Earlier, outside the town of Paris, we toured Claiborne Farm and saw the shed where six of the 13 Triple Crown winners were bred. We saw the grave of Secretariat, and got to pet and pose with the farm’s top stallion, War Front, valued at $80 million. We couldn’t have had a better tour guide: Joe Peel, the stallion manager, who has been at Claiborne for 37 years.
On the way home, we stopped for supper in the country at Windy Corner Market, one of seven eclectic restaurants owned by chef Ouita Michel, the frequent James Beard semifinalist who specializes in farm-to-table food. She dropped by and said her enterprise depends on human capital and manual labor that should be respected: “You can be smart and work with your hands.” A member of the national-champion debate team at UK, she advised the newspaper folks, “Tell it like it is.”
Libraries and newspapers: Natural allies
Four leaders from the Lexington Public Library began Friday’s professional-development sessions by reminding us that libraries and newspapers are natural allies in the battle for free, accurate information.
Executive Director Heather Dieffenbach said newspapers aren't obligated to support disputed books, but can correct misinformation often at the heart of such disputes, and help facilitate communication among locals. They can also help readers understand how libraries choose materials to add to their collections.
The misinformation can also come from foes of book bans, said Alan Wartes of the Gunnison Country Times in western Colorado. He said when a local woman wanted Gender Queer, which is a frequent target of objections around the nation, taken out of the juvenile collection, defenders of the book said "This person wants to ban books." Wartes noted in a column that the woman followed procedure and went to the county commission only after the library didn't respond for two months.
Those who bring challenges often accuse libraries of being biased against conservative values, but librarians are bound by a code of ethics that calls on them to represent diverse viewpoints and ensure that they're bringing in factually accurate materials, said Tonya Head, deputy director of the Lexington library. Chief of Staff AnnaMarie Cornett, the daughter and sister of ISWNE stalwarts Tim and Bix Waltner, said she is building a toolkit to help library patrons better understand these principles.
She said patrons, newspapers and concerned citizens can do much to help advance intellectual freedom: "We can be visible and vocal supporters when censorship comes for us; when it comes for libraries, for newspapers, for schools. This is hard and it takes courage, especially for marginalized members of our communities. But we have a responsibility to use our voice, to use our privilege."

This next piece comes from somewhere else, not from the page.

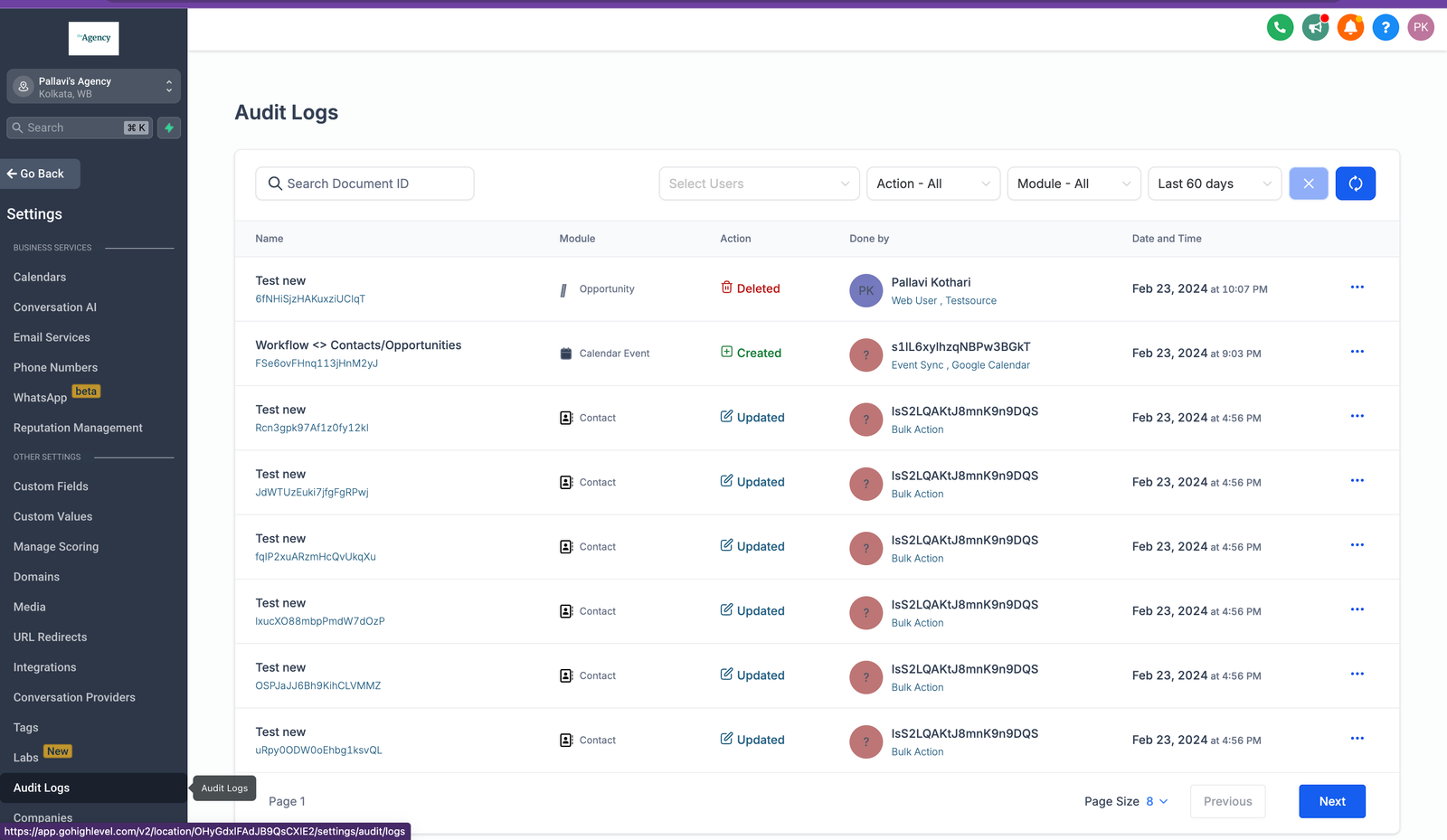
Task: Open the orange notifications bell
Action: tap(1350, 28)
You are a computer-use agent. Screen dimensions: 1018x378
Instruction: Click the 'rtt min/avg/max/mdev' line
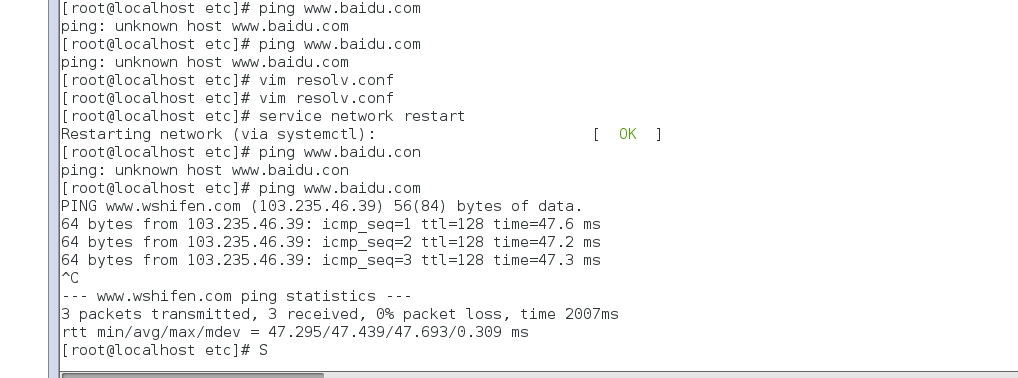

Libraries have long been seen as a symbol of resistance to tyranny, Dieffenbach noted. In 1939, Pulitzer Prize-winning poet and Librarian of Congress Archibald MacLeish warned in a speech that failure to educate Americans on how to value and preserve democracy would spur a descent into fascism. "Those of us who are concerned, for whatever reason, with the preservation of the civilization and the inherited culture of this nation find ourselves in a situation in which time is running out not like the sand in a glass but like the blood in an opened artery," MacLeish said. "There is still time left to us. But we can foresee and foresee clearly the moment when there will be none."
After quoting MacLeish, Dieffenbach said, "A lot of that could have been said yesterday."
A fraught political landscape
In a somewhat related vein, ISWNE President Mike Buffington and I discussed navigation of the political landscape, made trickier by the intrusion of national issues and personalities into local politics.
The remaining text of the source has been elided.